**To do**
Give back exactly the lines of the entries below from the line with "Tokio (1015, 1894)" to the line with "argentina (1028, 1483)", inclusive, and only those.

--- Listed entries Enclosed Below ---

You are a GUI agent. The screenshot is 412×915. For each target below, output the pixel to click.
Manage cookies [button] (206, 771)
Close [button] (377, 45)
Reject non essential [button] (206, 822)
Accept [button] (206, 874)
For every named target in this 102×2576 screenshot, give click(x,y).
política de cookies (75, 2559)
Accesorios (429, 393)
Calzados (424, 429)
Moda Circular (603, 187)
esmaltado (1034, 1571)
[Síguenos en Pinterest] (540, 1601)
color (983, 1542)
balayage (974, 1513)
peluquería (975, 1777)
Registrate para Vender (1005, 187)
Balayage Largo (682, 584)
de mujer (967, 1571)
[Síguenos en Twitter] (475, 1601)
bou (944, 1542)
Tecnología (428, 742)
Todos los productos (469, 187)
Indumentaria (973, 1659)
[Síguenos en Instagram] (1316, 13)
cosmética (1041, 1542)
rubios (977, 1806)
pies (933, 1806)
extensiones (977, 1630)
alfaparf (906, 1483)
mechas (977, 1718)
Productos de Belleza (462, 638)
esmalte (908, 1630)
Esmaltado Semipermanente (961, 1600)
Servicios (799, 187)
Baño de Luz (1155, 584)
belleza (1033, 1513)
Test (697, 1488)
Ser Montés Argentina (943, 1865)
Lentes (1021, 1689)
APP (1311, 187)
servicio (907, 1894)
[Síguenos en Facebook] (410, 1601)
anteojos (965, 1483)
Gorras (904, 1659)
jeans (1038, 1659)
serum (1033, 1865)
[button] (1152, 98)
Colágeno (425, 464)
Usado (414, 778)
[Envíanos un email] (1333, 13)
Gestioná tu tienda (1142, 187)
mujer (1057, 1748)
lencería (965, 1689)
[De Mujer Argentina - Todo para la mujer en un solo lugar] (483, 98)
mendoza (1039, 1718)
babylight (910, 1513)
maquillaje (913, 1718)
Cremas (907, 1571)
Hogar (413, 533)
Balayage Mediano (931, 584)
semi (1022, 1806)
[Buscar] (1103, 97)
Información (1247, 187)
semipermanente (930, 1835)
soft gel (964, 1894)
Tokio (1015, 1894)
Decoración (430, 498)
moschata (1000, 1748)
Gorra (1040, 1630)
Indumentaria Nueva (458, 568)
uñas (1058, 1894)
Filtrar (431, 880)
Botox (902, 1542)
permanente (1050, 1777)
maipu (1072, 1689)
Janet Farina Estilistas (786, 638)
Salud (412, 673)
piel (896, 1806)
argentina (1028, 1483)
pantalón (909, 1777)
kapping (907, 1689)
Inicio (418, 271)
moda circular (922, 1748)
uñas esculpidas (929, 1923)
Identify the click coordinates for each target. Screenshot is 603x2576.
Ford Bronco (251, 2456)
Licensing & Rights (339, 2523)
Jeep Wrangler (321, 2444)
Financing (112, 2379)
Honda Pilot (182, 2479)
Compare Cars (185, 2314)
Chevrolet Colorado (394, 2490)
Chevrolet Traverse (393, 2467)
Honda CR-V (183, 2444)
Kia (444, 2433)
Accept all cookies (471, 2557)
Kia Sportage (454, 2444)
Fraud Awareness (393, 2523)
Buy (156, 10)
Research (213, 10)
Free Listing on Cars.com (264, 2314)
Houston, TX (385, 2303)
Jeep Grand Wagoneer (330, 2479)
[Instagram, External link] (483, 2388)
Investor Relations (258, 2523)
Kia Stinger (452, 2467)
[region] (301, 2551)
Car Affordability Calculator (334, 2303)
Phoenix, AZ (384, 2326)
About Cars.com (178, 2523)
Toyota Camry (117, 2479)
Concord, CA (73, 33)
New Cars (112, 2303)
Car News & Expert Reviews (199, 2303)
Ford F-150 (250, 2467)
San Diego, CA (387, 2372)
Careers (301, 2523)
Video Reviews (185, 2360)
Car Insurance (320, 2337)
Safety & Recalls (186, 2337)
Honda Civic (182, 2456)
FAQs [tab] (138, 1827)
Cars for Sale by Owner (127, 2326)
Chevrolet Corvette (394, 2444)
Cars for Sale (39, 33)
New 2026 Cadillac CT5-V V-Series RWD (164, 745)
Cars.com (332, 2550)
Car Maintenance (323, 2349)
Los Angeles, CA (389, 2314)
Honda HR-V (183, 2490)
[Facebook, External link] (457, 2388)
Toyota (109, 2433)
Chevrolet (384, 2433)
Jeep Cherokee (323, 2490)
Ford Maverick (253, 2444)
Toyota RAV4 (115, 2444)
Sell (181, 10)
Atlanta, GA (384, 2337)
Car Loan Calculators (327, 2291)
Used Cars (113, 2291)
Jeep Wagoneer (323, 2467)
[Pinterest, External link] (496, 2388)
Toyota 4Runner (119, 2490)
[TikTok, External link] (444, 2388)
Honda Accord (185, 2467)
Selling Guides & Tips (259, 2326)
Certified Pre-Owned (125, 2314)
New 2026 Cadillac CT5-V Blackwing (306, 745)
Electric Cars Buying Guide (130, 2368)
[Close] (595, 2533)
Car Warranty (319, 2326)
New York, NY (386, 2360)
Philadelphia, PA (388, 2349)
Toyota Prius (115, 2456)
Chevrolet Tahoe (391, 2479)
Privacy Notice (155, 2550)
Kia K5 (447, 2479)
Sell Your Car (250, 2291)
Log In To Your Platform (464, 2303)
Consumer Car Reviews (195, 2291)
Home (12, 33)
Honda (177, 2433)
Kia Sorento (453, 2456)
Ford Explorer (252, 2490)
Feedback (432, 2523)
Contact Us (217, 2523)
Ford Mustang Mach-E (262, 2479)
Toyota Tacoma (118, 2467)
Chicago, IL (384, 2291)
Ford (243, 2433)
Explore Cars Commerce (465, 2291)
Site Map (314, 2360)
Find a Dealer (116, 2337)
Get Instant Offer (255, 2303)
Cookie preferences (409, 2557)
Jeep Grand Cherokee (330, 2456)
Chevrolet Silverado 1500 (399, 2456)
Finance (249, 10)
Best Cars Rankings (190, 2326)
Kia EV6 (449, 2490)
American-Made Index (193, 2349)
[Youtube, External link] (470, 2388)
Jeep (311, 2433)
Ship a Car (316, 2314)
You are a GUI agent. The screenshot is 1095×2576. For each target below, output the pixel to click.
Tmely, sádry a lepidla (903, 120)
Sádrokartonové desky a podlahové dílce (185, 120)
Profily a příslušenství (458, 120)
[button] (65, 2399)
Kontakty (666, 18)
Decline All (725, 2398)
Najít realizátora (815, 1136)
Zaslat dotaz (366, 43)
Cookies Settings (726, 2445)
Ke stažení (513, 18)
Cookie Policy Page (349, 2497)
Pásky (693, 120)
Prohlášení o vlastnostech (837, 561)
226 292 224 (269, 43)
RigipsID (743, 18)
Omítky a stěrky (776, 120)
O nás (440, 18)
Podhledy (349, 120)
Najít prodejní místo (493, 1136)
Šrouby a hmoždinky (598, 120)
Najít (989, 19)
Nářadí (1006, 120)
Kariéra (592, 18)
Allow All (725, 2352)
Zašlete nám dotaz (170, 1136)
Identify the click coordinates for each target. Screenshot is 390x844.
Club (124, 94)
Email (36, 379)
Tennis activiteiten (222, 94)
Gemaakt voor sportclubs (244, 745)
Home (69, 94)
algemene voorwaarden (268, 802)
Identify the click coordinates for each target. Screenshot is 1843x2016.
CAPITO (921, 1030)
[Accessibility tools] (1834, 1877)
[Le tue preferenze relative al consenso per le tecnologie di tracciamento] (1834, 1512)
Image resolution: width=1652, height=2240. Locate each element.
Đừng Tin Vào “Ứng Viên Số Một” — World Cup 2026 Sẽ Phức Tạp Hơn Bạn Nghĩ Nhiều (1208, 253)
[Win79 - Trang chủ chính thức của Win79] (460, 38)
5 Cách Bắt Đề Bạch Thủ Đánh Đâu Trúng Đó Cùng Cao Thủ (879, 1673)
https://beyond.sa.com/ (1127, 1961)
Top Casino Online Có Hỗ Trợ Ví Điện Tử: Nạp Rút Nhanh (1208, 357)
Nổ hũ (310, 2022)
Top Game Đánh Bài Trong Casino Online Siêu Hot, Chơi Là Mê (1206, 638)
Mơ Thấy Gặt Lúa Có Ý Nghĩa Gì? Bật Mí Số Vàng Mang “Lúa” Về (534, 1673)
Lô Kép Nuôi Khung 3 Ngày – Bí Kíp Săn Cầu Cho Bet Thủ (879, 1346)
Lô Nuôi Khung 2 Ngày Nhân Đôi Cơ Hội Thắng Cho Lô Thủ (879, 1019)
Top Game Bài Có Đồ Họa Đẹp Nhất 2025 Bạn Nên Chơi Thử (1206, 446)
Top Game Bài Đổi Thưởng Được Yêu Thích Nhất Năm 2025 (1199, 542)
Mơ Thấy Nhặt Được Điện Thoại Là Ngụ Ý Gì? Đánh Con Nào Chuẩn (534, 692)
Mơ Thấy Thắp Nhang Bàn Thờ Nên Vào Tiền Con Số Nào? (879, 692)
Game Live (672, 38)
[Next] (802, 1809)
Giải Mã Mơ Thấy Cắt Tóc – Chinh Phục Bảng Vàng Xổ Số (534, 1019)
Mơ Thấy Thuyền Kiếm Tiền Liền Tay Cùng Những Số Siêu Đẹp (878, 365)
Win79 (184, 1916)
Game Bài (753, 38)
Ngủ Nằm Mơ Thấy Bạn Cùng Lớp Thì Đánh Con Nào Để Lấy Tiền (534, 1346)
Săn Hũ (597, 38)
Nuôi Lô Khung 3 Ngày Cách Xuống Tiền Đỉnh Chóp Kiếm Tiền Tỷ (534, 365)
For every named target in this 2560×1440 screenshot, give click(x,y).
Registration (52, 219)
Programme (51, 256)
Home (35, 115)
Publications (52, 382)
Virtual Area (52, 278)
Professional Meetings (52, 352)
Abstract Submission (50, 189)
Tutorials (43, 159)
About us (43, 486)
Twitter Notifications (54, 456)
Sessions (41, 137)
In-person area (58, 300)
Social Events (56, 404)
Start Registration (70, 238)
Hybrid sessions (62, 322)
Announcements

--- End of Enclosed Listed entries ---

**Answer to the problem**
Tokio (1015, 1894)
Decoración (430, 498)
moschata (1000, 1748)
Gorra (1040, 1630)
Indumentaria Nueva (458, 568)
uñas (1058, 1894)
Filtrar (431, 880)
Botox (902, 1542)
permanente (1050, 1777)
maipu (1072, 1689)
Janet Farina Estilistas (786, 638)
Salud (412, 673)
piel (896, 1806)
argentina (1028, 1483)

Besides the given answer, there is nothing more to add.